SUPPLIED RECORDS »
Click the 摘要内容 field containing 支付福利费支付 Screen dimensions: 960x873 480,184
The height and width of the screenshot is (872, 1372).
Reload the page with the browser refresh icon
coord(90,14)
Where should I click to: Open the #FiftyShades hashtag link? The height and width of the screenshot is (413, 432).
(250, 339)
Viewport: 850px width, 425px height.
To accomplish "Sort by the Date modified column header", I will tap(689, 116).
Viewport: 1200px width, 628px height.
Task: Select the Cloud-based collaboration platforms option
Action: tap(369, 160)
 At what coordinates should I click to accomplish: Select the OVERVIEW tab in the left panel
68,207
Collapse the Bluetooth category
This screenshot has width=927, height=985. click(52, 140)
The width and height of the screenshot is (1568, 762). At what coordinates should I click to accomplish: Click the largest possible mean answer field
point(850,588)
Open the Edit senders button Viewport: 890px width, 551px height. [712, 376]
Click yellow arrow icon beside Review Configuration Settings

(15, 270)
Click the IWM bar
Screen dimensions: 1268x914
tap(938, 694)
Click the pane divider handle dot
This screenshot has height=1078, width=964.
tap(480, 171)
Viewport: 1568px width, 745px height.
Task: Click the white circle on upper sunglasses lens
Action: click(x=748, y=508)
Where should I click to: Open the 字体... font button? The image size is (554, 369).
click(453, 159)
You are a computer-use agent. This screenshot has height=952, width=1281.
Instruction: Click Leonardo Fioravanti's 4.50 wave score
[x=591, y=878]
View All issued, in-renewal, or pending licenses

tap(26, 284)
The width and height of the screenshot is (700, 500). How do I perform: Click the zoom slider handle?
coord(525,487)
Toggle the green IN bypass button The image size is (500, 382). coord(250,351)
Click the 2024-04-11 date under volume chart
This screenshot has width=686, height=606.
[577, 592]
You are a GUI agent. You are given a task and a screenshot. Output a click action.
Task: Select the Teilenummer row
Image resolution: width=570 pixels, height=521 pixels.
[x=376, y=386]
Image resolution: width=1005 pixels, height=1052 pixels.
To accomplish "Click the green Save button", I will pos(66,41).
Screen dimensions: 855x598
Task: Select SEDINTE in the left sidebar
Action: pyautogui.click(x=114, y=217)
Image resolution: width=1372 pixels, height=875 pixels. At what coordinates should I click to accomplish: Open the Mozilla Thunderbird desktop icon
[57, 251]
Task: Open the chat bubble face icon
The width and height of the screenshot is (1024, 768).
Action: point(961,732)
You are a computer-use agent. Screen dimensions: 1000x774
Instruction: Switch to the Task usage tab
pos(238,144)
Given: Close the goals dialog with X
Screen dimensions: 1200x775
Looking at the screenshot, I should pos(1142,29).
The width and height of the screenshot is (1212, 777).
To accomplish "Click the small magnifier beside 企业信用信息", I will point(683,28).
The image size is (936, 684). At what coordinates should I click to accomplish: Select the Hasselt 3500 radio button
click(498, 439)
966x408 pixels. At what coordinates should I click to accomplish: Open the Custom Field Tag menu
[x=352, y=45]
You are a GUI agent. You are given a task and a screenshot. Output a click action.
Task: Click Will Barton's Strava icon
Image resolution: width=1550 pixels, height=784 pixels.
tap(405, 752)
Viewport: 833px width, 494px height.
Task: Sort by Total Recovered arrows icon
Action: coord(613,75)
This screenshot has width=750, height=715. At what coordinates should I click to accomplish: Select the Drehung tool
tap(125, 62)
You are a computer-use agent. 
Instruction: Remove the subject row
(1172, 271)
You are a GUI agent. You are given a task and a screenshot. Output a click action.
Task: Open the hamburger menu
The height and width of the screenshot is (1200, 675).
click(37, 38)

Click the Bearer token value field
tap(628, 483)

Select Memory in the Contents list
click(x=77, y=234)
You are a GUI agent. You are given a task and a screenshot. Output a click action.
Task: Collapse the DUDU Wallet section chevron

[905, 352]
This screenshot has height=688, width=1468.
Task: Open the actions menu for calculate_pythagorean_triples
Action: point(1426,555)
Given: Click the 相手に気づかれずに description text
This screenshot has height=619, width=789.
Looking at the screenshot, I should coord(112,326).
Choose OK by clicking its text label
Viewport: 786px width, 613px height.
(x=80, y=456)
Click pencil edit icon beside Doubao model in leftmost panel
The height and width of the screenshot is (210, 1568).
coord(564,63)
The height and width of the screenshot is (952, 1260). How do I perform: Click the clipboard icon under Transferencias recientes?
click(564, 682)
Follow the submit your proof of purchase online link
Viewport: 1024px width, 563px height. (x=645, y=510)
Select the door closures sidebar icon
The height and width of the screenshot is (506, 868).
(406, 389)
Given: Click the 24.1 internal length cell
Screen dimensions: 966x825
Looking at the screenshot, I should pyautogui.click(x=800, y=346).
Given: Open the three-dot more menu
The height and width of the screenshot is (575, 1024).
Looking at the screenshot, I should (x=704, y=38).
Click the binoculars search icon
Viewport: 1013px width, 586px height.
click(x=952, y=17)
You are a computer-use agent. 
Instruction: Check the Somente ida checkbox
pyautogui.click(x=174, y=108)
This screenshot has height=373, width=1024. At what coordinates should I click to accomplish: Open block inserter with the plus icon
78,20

TO DO »
Every entry must be quoted exactly as it appears above.

SOLUTION TO THE PROBLEM »
Click the 摘要内容 field containing 支付福利费支付 Screen dimensions: 960x873 480,184
The height and width of the screenshot is (872, 1372).
Reload the page with the browser refresh icon
coord(90,14)
Where should I click to: Open the #FiftyShades hashtag link? The height and width of the screenshot is (413, 432).
(250, 339)
Viewport: 850px width, 425px height.
To accomplish "Sort by the Date modified column header", I will tap(689, 116).
Viewport: 1200px width, 628px height.
Task: Select the Cloud-based collaboration platforms option
Action: tap(369, 160)
 At what coordinates should I click to accomplish: Select the OVERVIEW tab in the left panel
68,207
Collapse the Bluetooth category
This screenshot has width=927, height=985. click(52, 140)
The width and height of the screenshot is (1568, 762). At what coordinates should I click to accomplish: Click the largest possible mean answer field
point(850,588)
Open the Edit senders button Viewport: 890px width, 551px height. [712, 376]
Click yellow arrow icon beside Review Configuration Settings

(15, 270)
Click the IWM bar
Screen dimensions: 1268x914
tap(938, 694)
Click the pane divider handle dot
This screenshot has height=1078, width=964.
tap(480, 171)
Viewport: 1568px width, 745px height.
Task: Click the white circle on upper sunglasses lens
Action: click(x=748, y=508)
Where should I click to: Open the 字体... font button? The image size is (554, 369).
click(453, 159)
You are a computer-use agent. This screenshot has height=952, width=1281.
Instruction: Click Leonardo Fioravanti's 4.50 wave score
[x=591, y=878]
View All issued, in-renewal, or pending licenses

tap(26, 284)
The width and height of the screenshot is (700, 500). How do I perform: Click the zoom slider handle?
coord(525,487)
Toggle the green IN bypass button The image size is (500, 382). coord(250,351)
Click the 2024-04-11 date under volume chart
This screenshot has width=686, height=606.
[577, 592]
You are a GUI agent. You are given a task and a screenshot. Output a click action.
Task: Select the Teilenummer row
Image resolution: width=570 pixels, height=521 pixels.
[x=376, y=386]
Image resolution: width=1005 pixels, height=1052 pixels.
To accomplish "Click the green Save button", I will pos(66,41).
Screen dimensions: 855x598
Task: Select SEDINTE in the left sidebar
Action: pyautogui.click(x=114, y=217)
Image resolution: width=1372 pixels, height=875 pixels. At what coordinates should I click to accomplish: Open the Mozilla Thunderbird desktop icon
[57, 251]
Task: Open the chat bubble face icon
The width and height of the screenshot is (1024, 768).
Action: point(961,732)
You are a computer-use agent. Screen dimensions: 1000x774
Instruction: Switch to the Task usage tab
pos(238,144)
Given: Close the goals dialog with X
Screen dimensions: 1200x775
Looking at the screenshot, I should pos(1142,29).
The width and height of the screenshot is (1212, 777).
To accomplish "Click the small magnifier beside 企业信用信息", I will point(683,28).
The image size is (936, 684). At what coordinates should I click to accomplish: Select the Hasselt 3500 radio button
click(498, 439)
966x408 pixels. At what coordinates should I click to accomplish: Open the Custom Field Tag menu
[x=352, y=45]
You are a GUI agent. You are given a task and a screenshot. Output a click action.
Task: Click Will Barton's Strava icon
Image resolution: width=1550 pixels, height=784 pixels.
tap(405, 752)
Viewport: 833px width, 494px height.
Task: Sort by Total Recovered arrows icon
Action: coord(613,75)
This screenshot has width=750, height=715. At what coordinates should I click to accomplish: Select the Drehung tool
tap(125, 62)
You are a computer-use agent. 
Instruction: Remove the subject row
(1172, 271)
You are a GUI agent. You are given a task and a screenshot. Output a click action.
Task: Open the hamburger menu
The height and width of the screenshot is (1200, 675).
click(37, 38)

Click the Bearer token value field
tap(628, 483)

Select Memory in the Contents list
click(x=77, y=234)
You are a GUI agent. You are given a task and a screenshot. Output a click action.
Task: Collapse the DUDU Wallet section chevron

[905, 352]
This screenshot has height=688, width=1468.
Task: Open the actions menu for calculate_pythagorean_triples
Action: point(1426,555)
Given: Click the 相手に気づかれずに description text
This screenshot has height=619, width=789.
Looking at the screenshot, I should coord(112,326).
Choose OK by clicking its text label
Viewport: 786px width, 613px height.
(x=80, y=456)
Click pencil edit icon beside Doubao model in leftmost panel
The height and width of the screenshot is (210, 1568).
coord(564,63)
The height and width of the screenshot is (952, 1260). How do I perform: Click the clipboard icon under Transferencias recientes?
click(564, 682)
Follow the submit your proof of purchase online link
Viewport: 1024px width, 563px height. (x=645, y=510)
Select the door closures sidebar icon
The height and width of the screenshot is (506, 868).
(406, 389)
Given: Click the 24.1 internal length cell
Screen dimensions: 966x825
Looking at the screenshot, I should pyautogui.click(x=800, y=346).
Given: Open the three-dot more menu
The height and width of the screenshot is (575, 1024).
Looking at the screenshot, I should (x=704, y=38).
Click the binoculars search icon
Viewport: 1013px width, 586px height.
click(x=952, y=17)
You are a computer-use agent. 
Instruction: Check the Somente ida checkbox
pyautogui.click(x=174, y=108)
This screenshot has height=373, width=1024. At what coordinates should I click to accomplish: Open block inserter with the plus icon
78,20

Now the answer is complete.